YOUR TASK: Go to the line with "Screen dimensions: 1568x778" in the entries below and write out every line from there through the line with "chat history clock", exactly and without pictures.

DATA TO EXAMINE:

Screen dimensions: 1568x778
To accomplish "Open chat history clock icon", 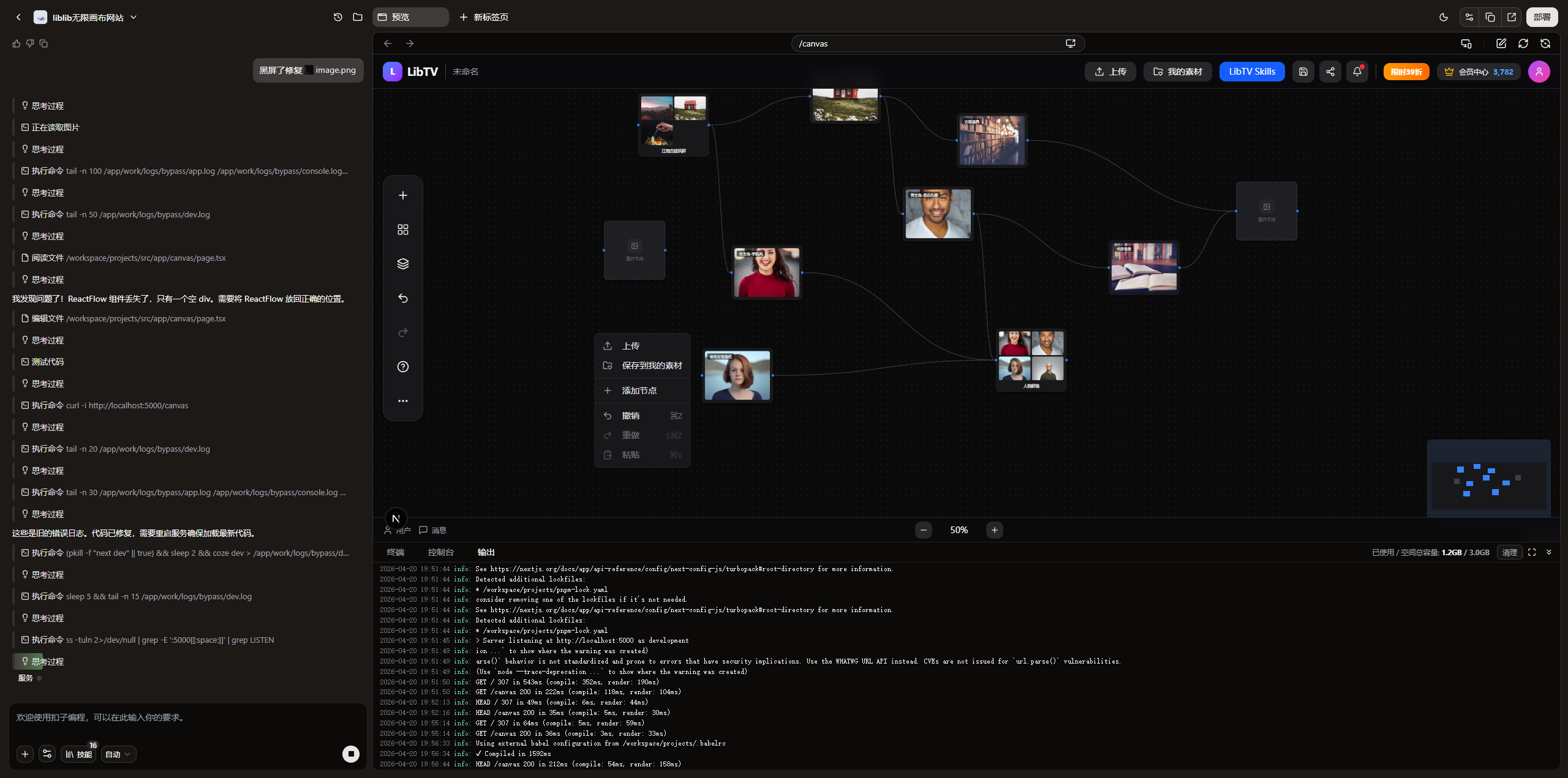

...

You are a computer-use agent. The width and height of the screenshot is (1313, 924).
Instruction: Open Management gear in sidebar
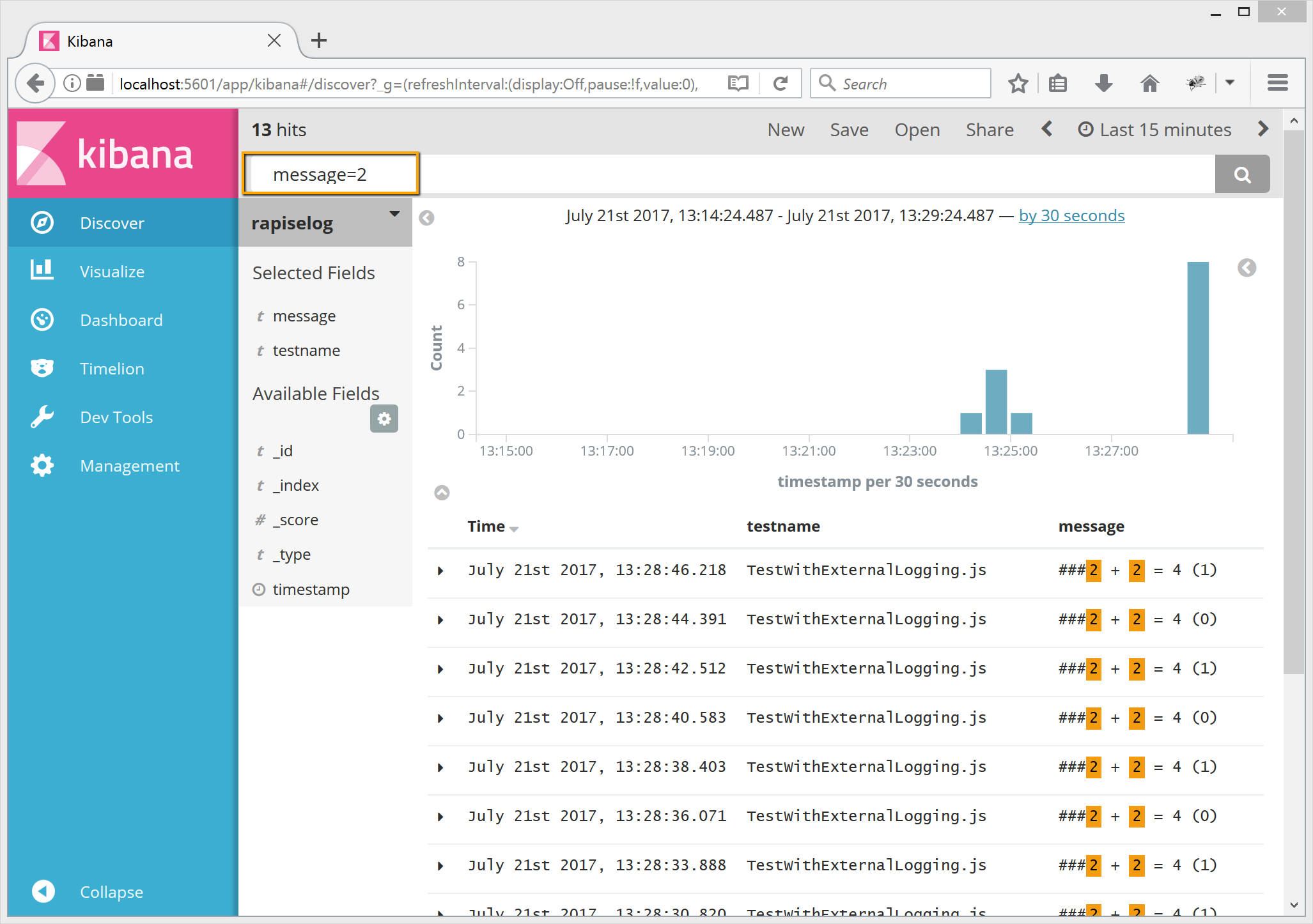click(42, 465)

RESPONSE TO THIS EXERCISE:
Screen dimensions: 1568x778
To accomplish "Open chat history clock icon", 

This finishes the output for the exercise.